September 26, 2019 by Robert Franklin, JD,  Member, National Board of Directors

It’s one of those “Advice from a Lawyer” columns, this time in the Northwest Herald, an Illinois publication.  The issue?  “I want to know where my child support goes.” (Northwest Herald, 8/23/19)

It’s an important issue for many, many non-custodial parents paying to an ex.  We often see fathers or mothers complaining that “I pay every month, but when I see my child, she’s dressed in rags and hasn’t eaten recently.”  Or words to that effect.

Put simply, the fact that non-custodial parents don’t know “where my child support goes” is one of the major reasons why obligors don’t want to pay.  They have the sense that what they pay is spousal support, not child support.

So what’s the response to the query?  This: you may want to know where your child support goes, but you can’t.  The state makes no provision for answering your legitimate question.  It assumes your ex is using the money for the child, but if they’re not, well, you have no recourse.  We’ll shout to the heavens about how important supporting a child is, but what’s actually important to states is that money be transferred from one ex to another.  Once that happens, we couldn’t care less what the recipient does with it.

As I’ve said before, we could solve this problem fairly easily.  After all, we already do it with food stamps, so why not child support?  Food stamps can be used only for certain items.  You can’t buy beer with them but you can buy hot dogs and broccoli.  So why not issue to the custodial parent a debit card the account for which is funded by the non-custodial parent?  That debit card could only be used for certain child-related items like food, school supplies, clothing and the like.  Either parent would then be entitled to access the payment record for that debit card to see what’s been purchased.
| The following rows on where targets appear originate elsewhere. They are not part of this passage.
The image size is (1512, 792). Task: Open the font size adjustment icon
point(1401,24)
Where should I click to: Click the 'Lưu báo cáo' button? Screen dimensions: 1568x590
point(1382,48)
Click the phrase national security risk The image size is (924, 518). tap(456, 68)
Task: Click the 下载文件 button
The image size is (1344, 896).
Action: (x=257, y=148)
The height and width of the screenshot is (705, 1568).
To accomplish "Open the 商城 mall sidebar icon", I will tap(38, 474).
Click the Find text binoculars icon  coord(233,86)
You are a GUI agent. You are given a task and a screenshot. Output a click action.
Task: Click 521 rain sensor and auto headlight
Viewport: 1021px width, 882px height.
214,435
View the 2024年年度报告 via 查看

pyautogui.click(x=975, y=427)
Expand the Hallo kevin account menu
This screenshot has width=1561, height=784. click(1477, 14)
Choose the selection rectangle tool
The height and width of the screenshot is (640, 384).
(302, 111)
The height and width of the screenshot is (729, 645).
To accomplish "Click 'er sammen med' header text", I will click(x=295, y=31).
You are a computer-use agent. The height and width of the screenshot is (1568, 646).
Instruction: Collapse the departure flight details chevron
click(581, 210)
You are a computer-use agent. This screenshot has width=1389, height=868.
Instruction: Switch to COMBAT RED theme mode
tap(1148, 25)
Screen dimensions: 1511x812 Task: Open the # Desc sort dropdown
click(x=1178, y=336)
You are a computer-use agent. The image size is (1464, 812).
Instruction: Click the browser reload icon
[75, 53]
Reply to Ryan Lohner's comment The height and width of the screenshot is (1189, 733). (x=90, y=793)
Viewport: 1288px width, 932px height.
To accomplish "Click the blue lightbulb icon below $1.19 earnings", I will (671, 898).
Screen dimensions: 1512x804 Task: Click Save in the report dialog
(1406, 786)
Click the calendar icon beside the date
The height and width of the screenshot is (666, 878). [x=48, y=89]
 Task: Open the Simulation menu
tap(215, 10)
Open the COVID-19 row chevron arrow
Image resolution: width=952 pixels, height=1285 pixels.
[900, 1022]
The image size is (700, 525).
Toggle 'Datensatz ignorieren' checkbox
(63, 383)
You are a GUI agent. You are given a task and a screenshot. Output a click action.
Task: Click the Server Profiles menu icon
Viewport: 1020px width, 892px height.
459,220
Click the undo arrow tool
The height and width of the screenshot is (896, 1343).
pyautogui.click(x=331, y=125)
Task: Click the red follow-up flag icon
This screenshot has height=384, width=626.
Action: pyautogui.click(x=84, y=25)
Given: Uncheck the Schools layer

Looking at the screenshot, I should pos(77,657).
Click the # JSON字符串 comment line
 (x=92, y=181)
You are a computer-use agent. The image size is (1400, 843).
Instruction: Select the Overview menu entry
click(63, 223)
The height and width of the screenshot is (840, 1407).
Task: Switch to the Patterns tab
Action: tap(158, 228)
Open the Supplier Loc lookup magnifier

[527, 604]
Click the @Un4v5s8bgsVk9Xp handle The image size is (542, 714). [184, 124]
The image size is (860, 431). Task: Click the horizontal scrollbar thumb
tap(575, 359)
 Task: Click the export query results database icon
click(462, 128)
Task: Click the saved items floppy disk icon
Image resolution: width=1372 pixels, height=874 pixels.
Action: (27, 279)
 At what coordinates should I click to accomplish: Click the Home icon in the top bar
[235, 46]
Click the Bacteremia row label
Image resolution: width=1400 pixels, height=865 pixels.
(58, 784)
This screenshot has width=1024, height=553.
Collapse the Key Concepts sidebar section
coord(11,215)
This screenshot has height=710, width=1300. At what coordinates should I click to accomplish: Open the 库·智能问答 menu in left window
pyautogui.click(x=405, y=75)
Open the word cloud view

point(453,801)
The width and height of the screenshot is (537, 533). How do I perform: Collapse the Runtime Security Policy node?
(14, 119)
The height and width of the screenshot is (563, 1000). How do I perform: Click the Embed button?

That should satisfy Non Custodial (NC) parents while maintaining the primary parent’s ability to provide for the needs of the child.  Into the bargain, it would give the NC parent a ready-made record of all payments made, so there’d be no doubt about what had been paid and when.  And if the recipient changed her/his address, neither the state’s collection authority nor the NC parent would have to be informed, since payments would be made to the same bank or credit union that issued the card.

But we’re not interested in the needs of parents charged with paying child support, so sensible arrangements like the one above are never even considered, much less tried.

The lawyer writing the response to the issue of what’s done with child support makes this excuse for the status quo:

If there is no provision for accounting or proof of where money was spent in the statute, there is no obligation to disclose where the money is spent. The silence on this provision supports the public policy of trying to reduce disputes between parties.

Ah, so telling the NC parent to essentially stop complaining about the fact that they’re paying, but the child obviously isn’t receiving the money is all about “reducing disputes.”  I’d say it’s aggravating them, but of course there’s always an easier and far more constructive way to support the child and reduce disputes – equal parenting.

Equal parenting would vastly improve children’s well-being of course which should be not only the primary consideration in deciding policy on family separation, but the only one.  But if children’s welfare isn’t enough, equal parenting confers other benefits as well.  It does in fact reduce parental conflict post-divorce, regardless of what it’s about.  And it reduces the need for child support to be paid to a relatively few instances in which one parent truly can’t meet her/his part of the child support obligation.  Yes, that would reduce employment in state agencies that collect child support, but surely improved outcomes for children and reduced parental conflict would offset the trauma of state employees having to find another job.  Right?